HOW TO COMPLETE THIS TASK |
Your output should be the lines from the one with "The height and" through the last line of the records below, exactly as written, minus the pictures.

Saved data entries |
------------------------------

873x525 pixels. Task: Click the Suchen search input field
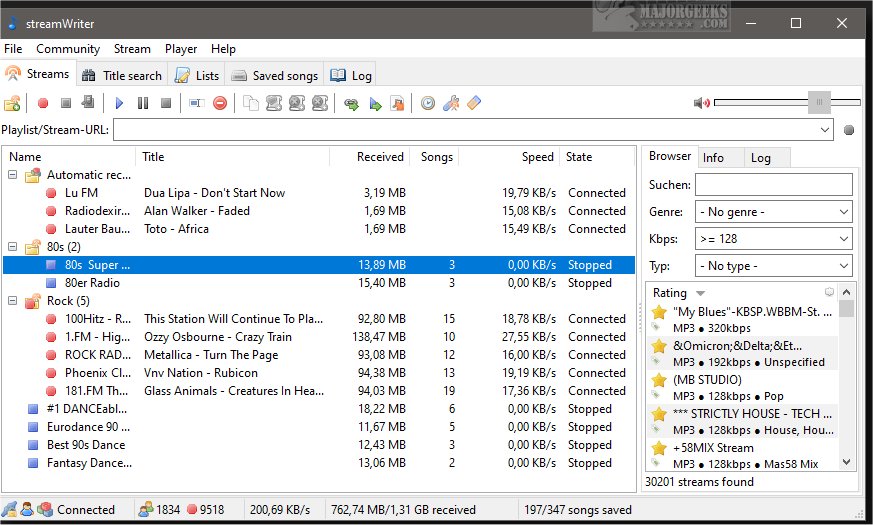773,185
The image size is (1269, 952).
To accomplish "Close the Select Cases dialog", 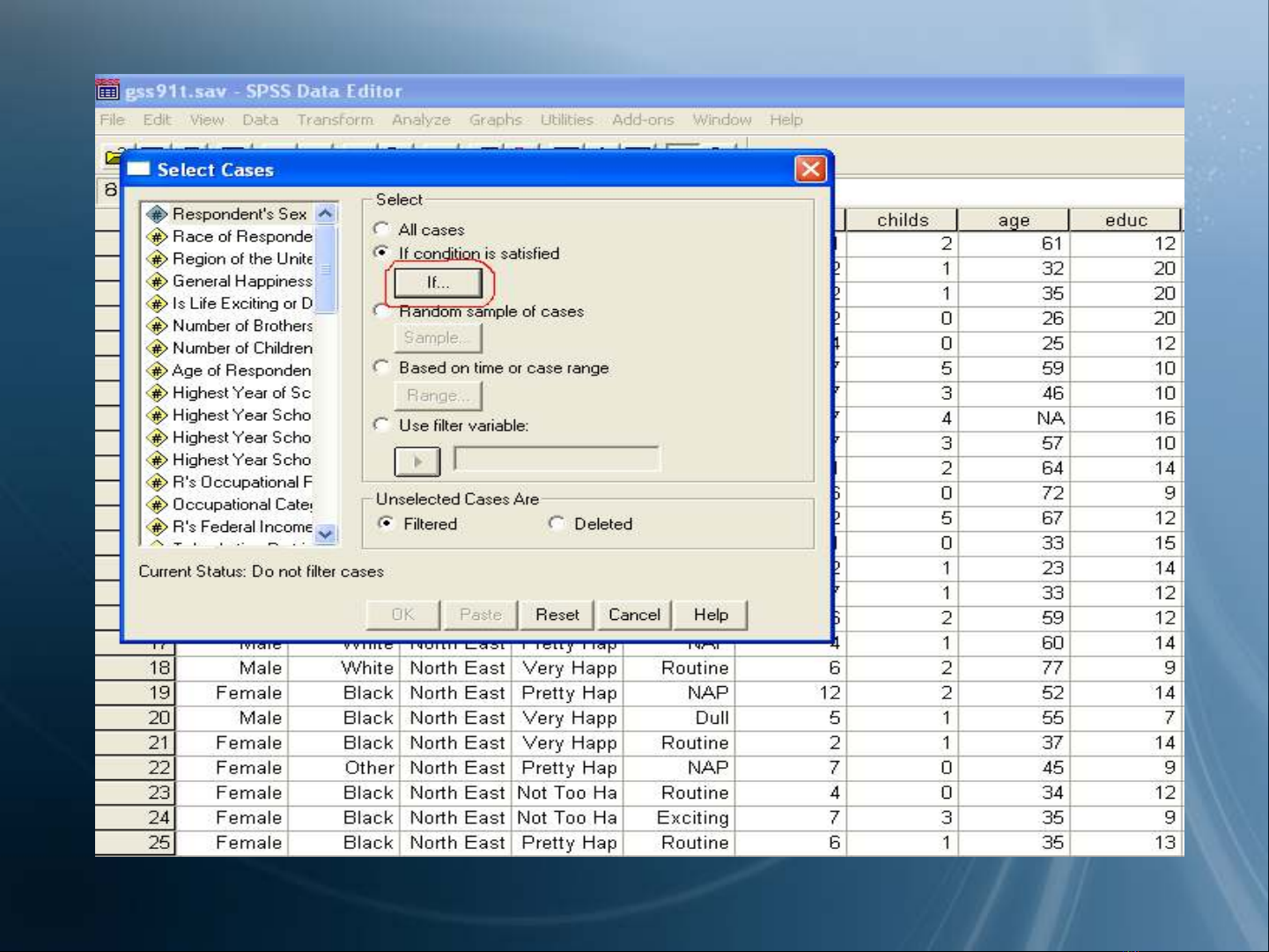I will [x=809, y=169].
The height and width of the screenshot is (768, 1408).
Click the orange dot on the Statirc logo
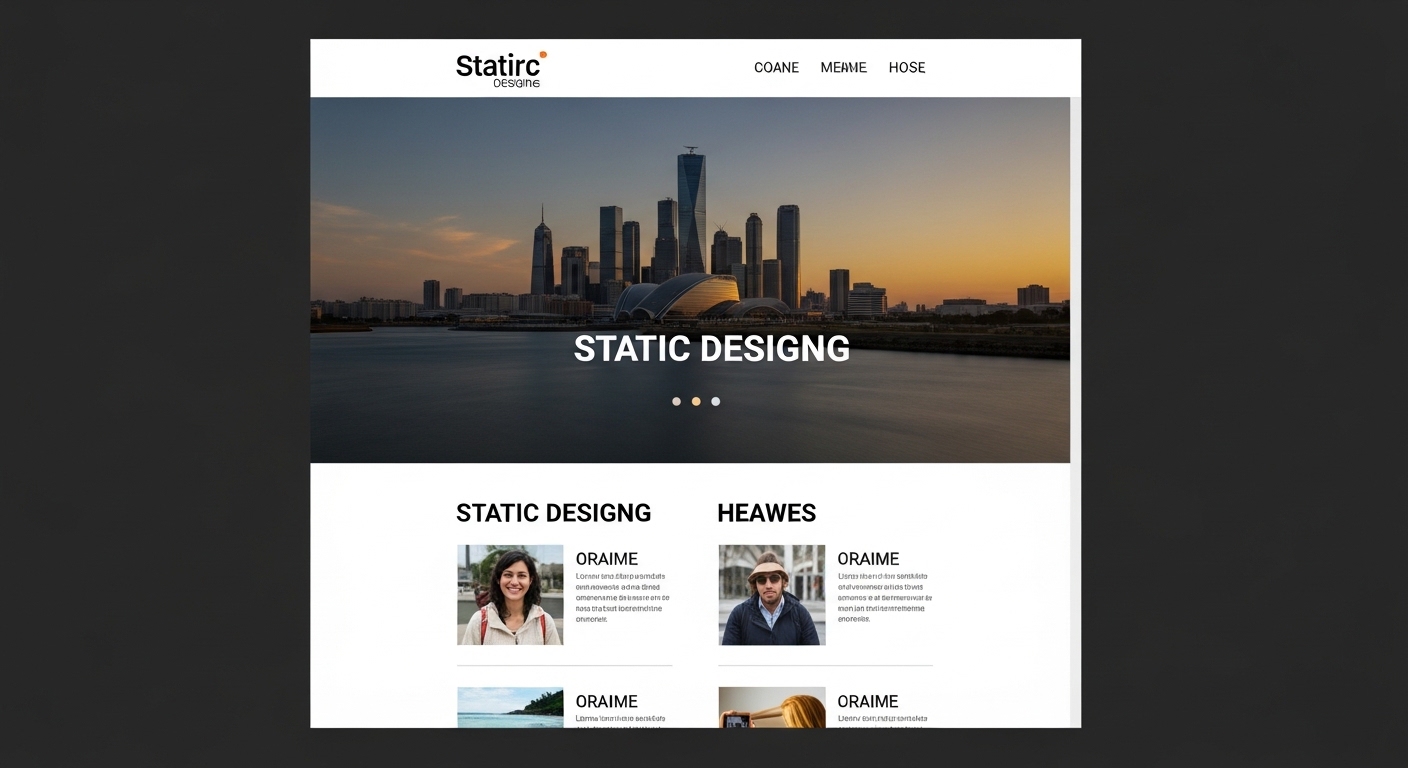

------------------------------

WRITTEN SOLUTION |
The height and width of the screenshot is (768, 1408).
Click the orange dot on the Statirc logo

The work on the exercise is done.